** Opening Entries shown block **

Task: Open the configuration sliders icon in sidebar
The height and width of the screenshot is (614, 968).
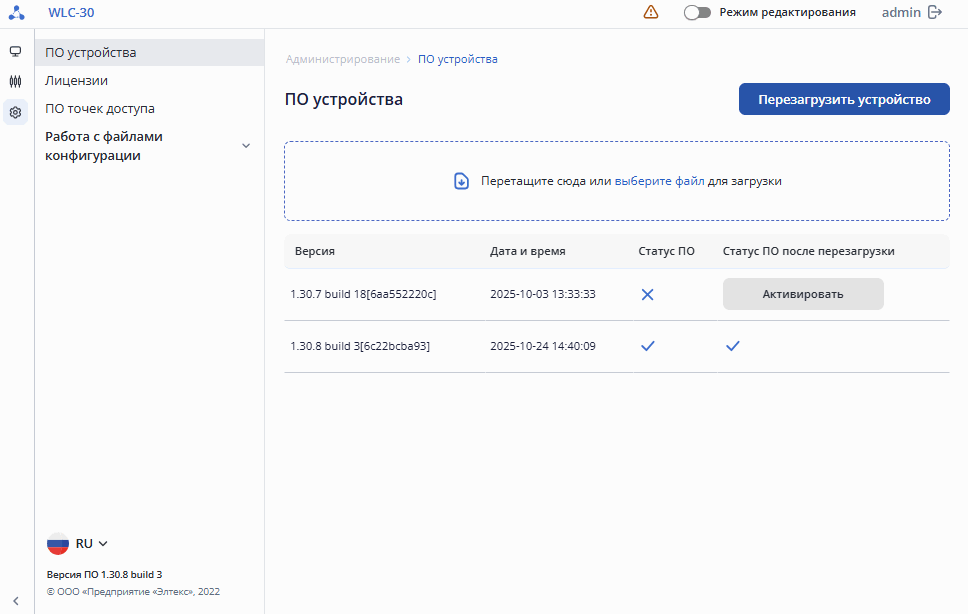Action: tap(15, 82)
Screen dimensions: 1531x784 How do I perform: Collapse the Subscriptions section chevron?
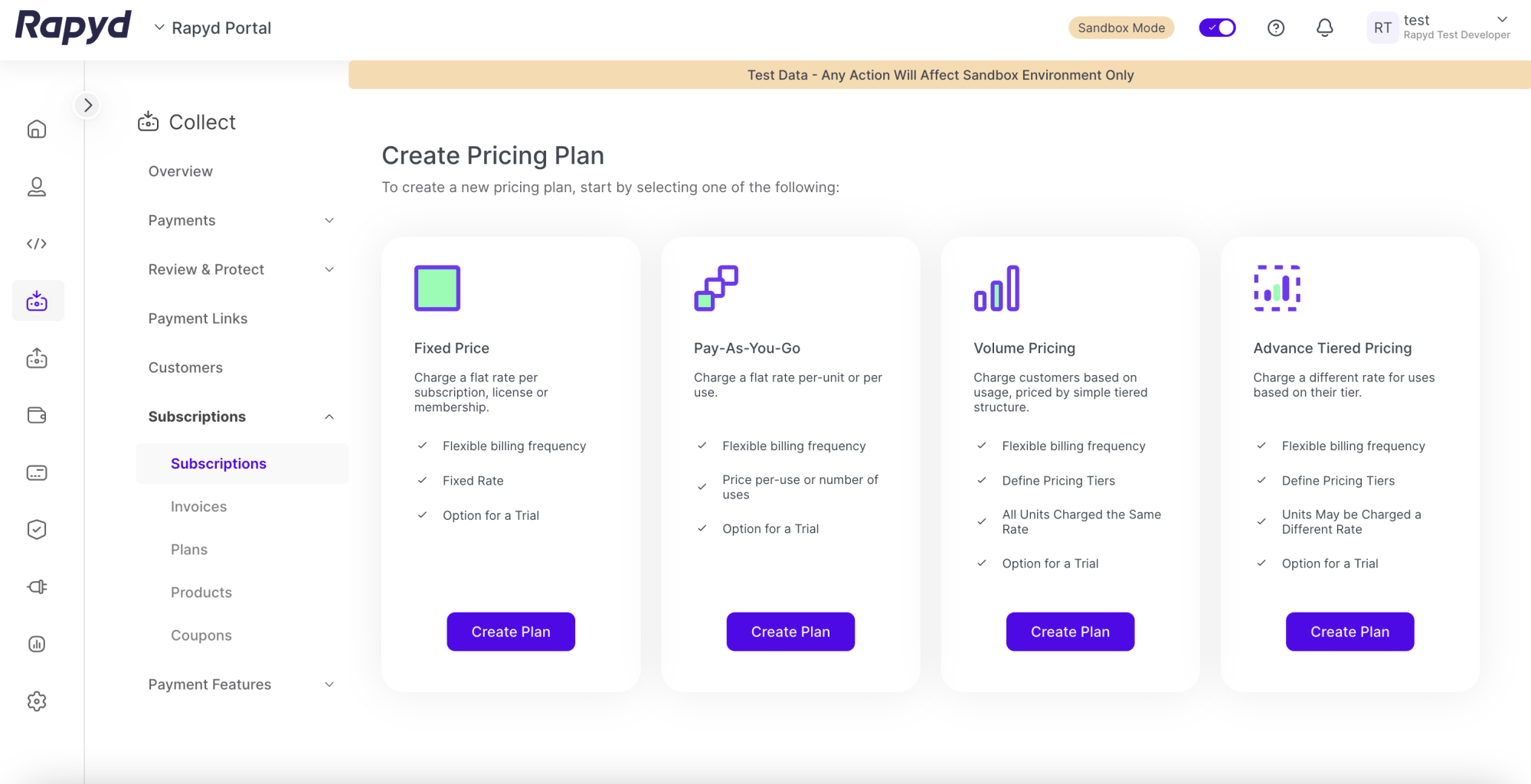click(329, 416)
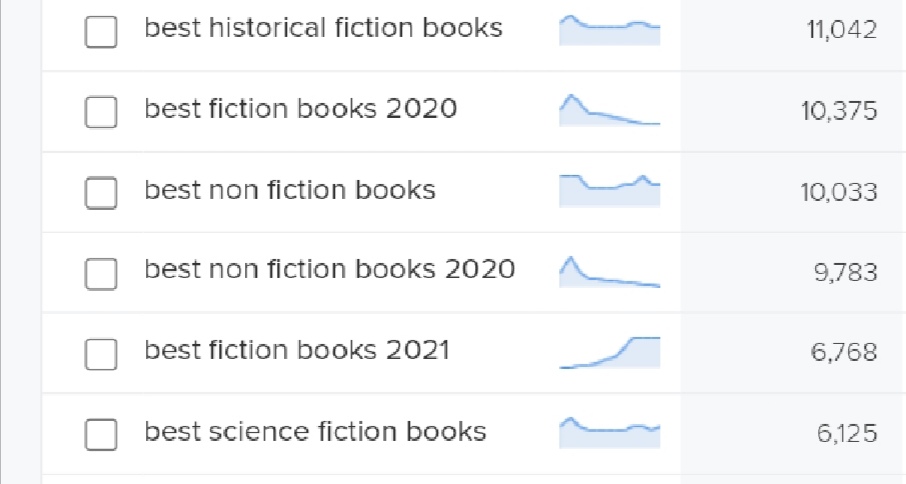The image size is (906, 484).
Task: Click trend sparkline for best non fiction books 2020
Action: coord(610,271)
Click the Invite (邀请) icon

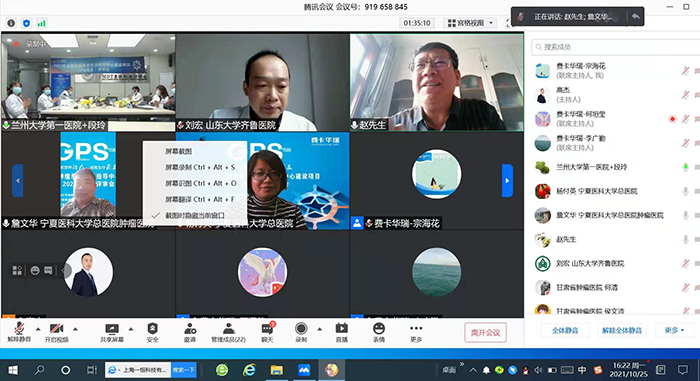tap(190, 333)
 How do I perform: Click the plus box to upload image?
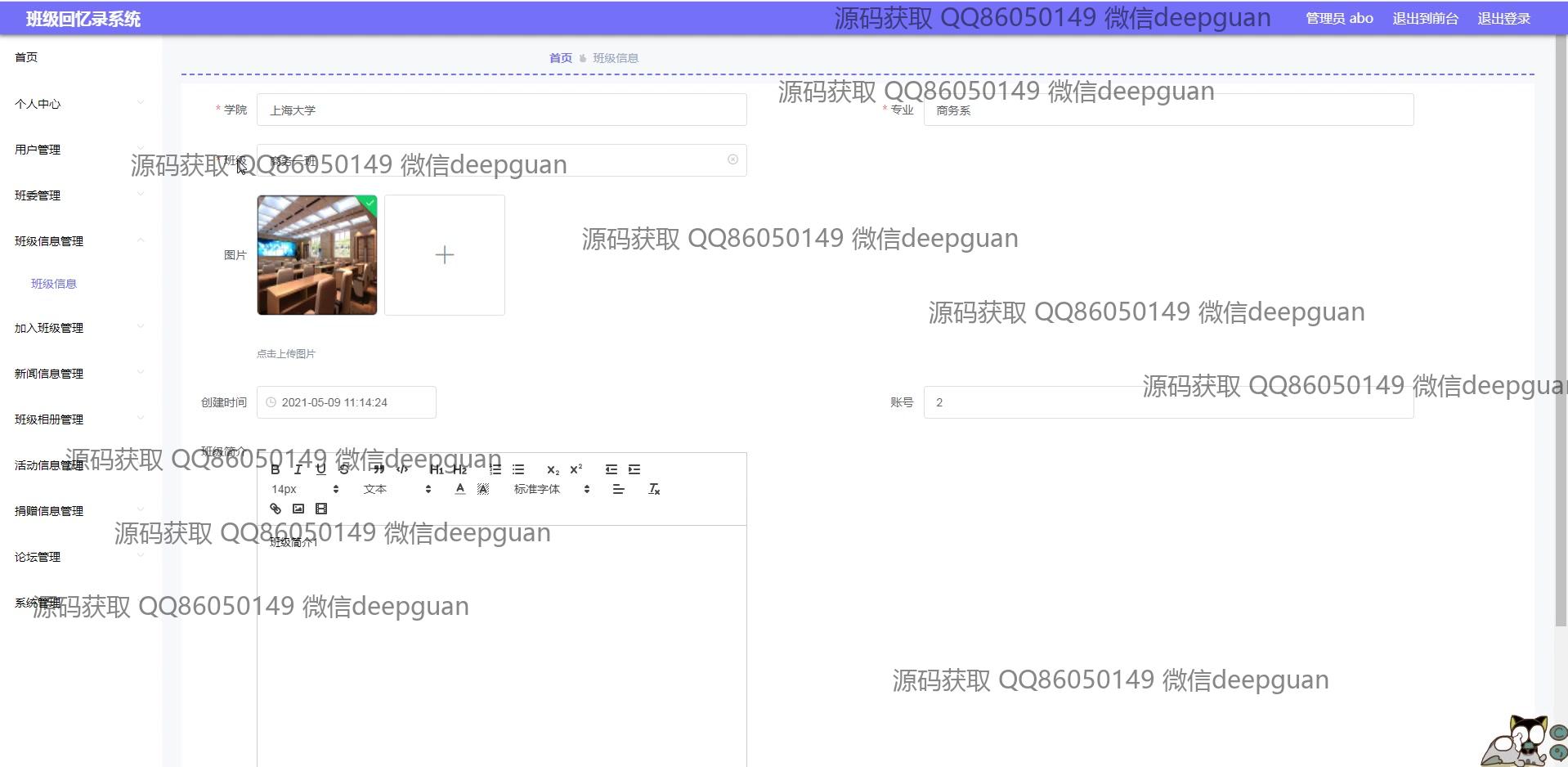[x=445, y=255]
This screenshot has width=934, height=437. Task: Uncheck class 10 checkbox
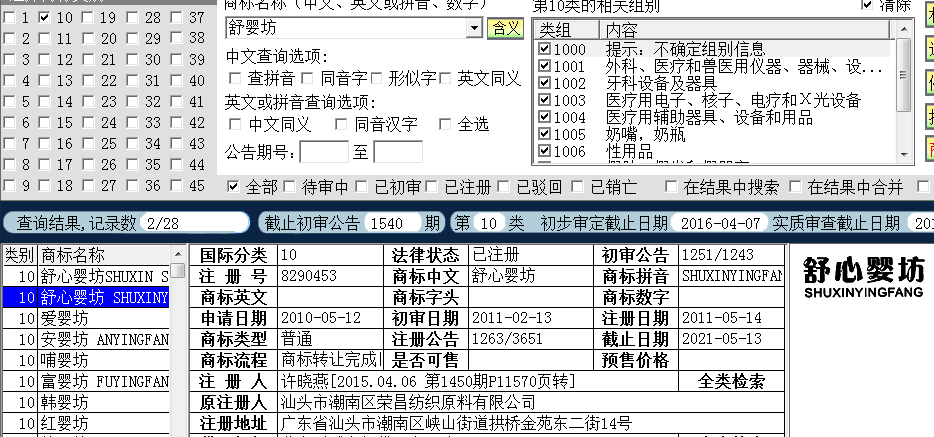click(44, 18)
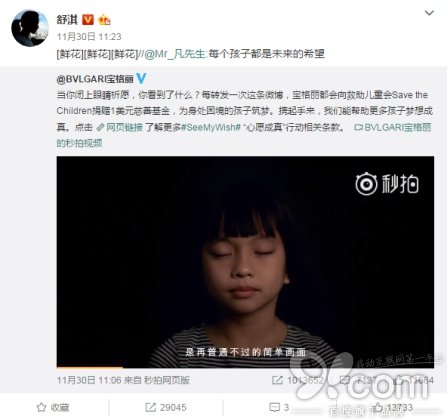The image size is (448, 420).
Task: Click the membership crown badge icon
Action: point(104,20)
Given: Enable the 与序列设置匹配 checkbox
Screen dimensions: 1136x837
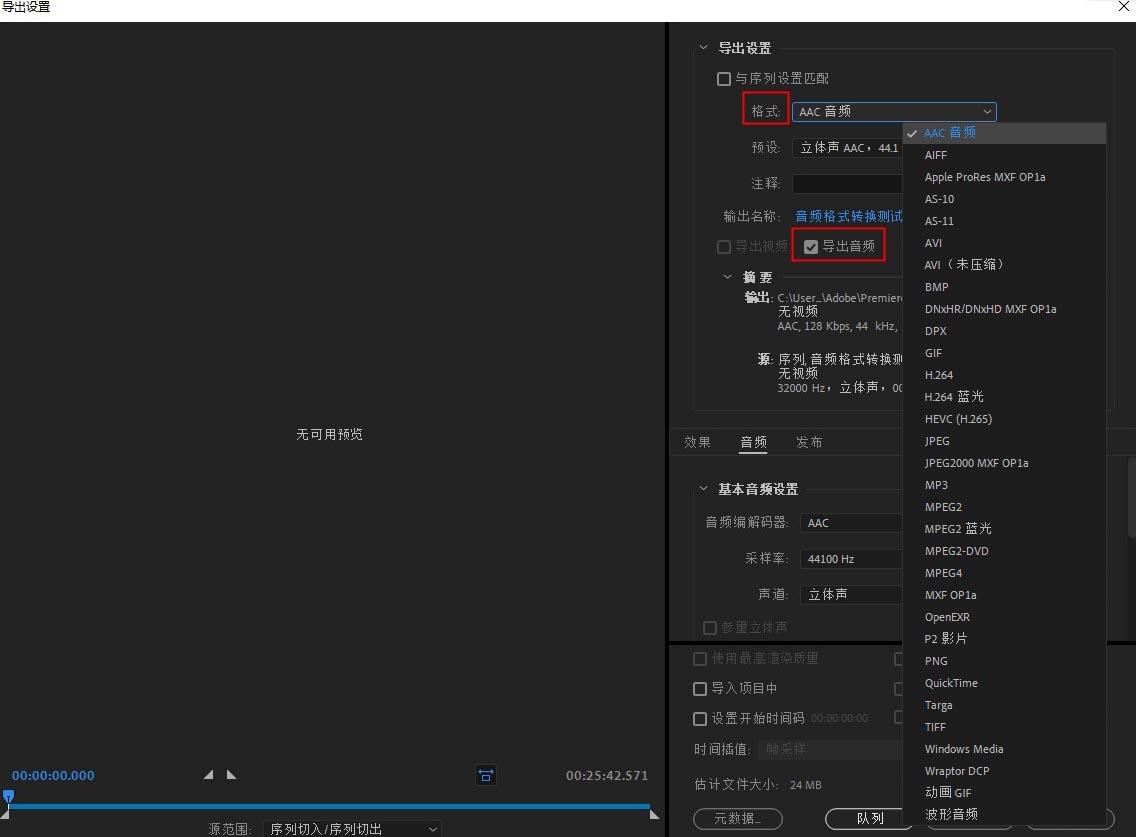Looking at the screenshot, I should [x=724, y=79].
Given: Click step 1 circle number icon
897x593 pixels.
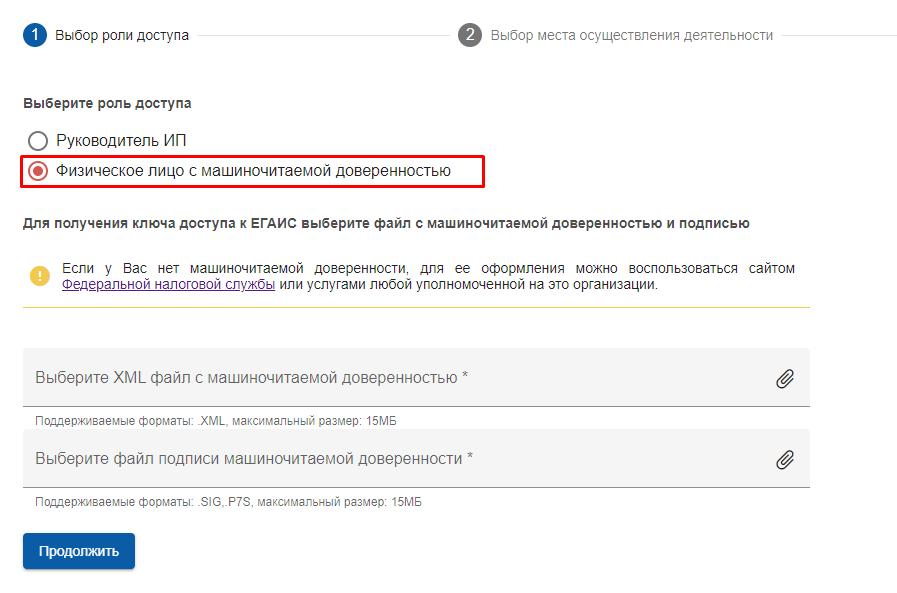Looking at the screenshot, I should 35,35.
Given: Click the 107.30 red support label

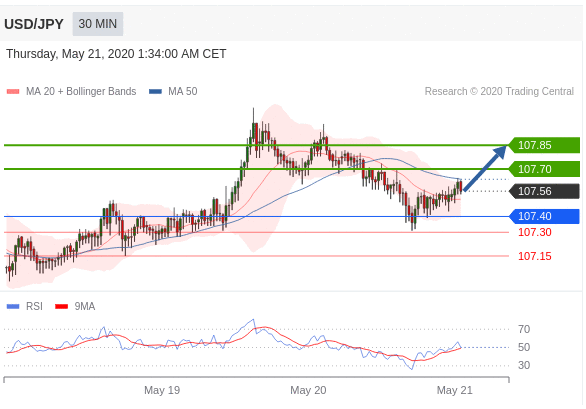Looking at the screenshot, I should coord(534,232).
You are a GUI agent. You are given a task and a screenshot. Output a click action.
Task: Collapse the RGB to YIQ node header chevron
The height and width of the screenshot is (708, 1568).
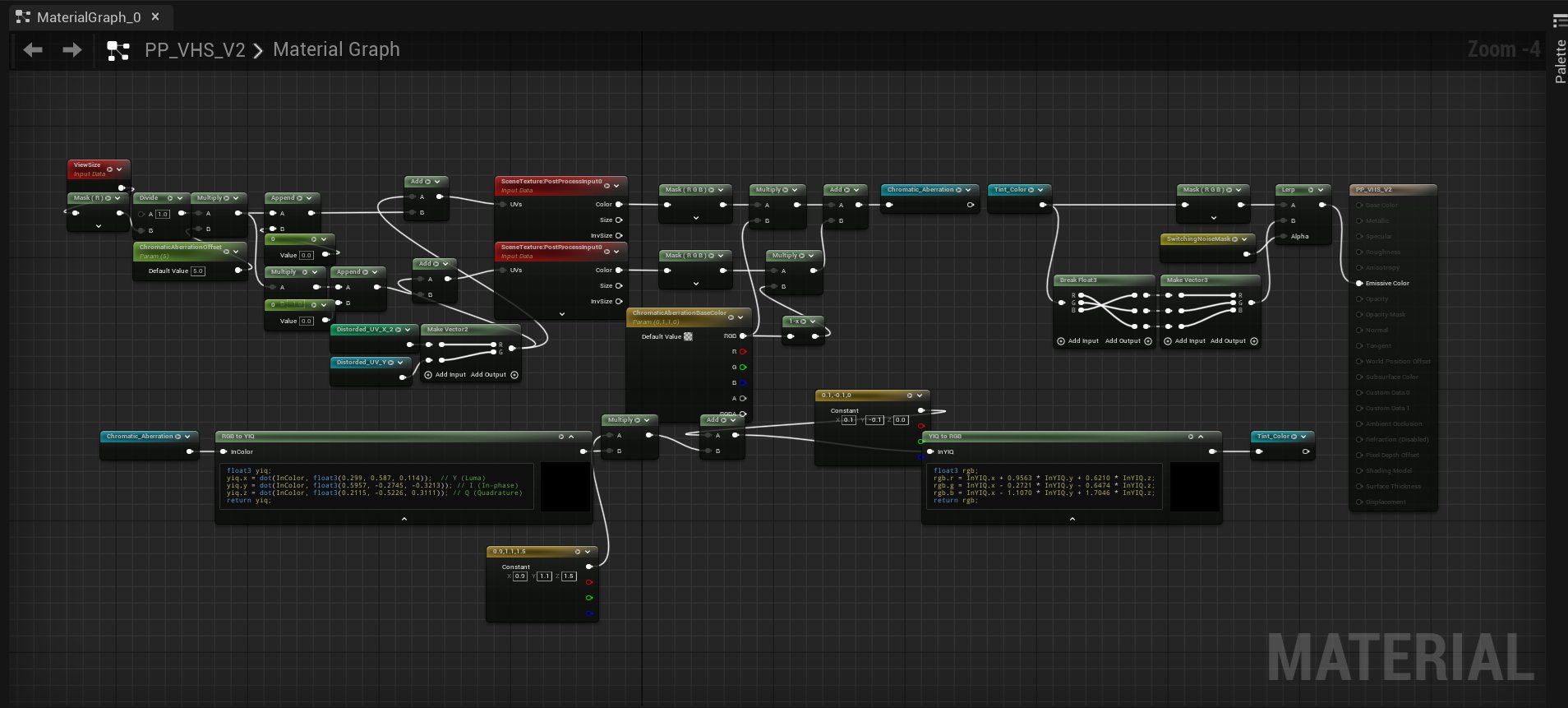point(571,437)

** Closing Entries shown block **

Each entry above should be written out again exactly, without its pictures.

Task: Open the configuration sliders icon in sidebar
The height and width of the screenshot is (614, 968).
Action: tap(15, 82)
Screen dimensions: 1531x784 How do I perform: Collapse the Subscriptions section chevron?
click(329, 416)
The image size is (906, 484).
Task: Click trend sparkline for best non fiction books 2020
Action: coord(610,271)
Click the Invite (邀请) icon

tap(190, 333)
 How do I perform: Click the plus box to upload image?
[x=445, y=255]
This screenshot has width=934, height=437. Task: Uncheck class 10 checkbox
click(44, 18)
The image size is (448, 420).
Task: Click the membership crown badge icon
Action: point(104,20)
Given: Enable the 与序列设置匹配 checkbox
Screen dimensions: 1136x837
Looking at the screenshot, I should [x=724, y=79].
Given: Click step 1 circle number icon
897x593 pixels.
Looking at the screenshot, I should 35,35.
Given: Click the 107.30 red support label

Looking at the screenshot, I should coord(534,232).
You are a GUI agent. You are given a task and a screenshot. Output a click action.
Task: Collapse the RGB to YIQ node header chevron
The height and width of the screenshot is (708, 1568).
point(571,437)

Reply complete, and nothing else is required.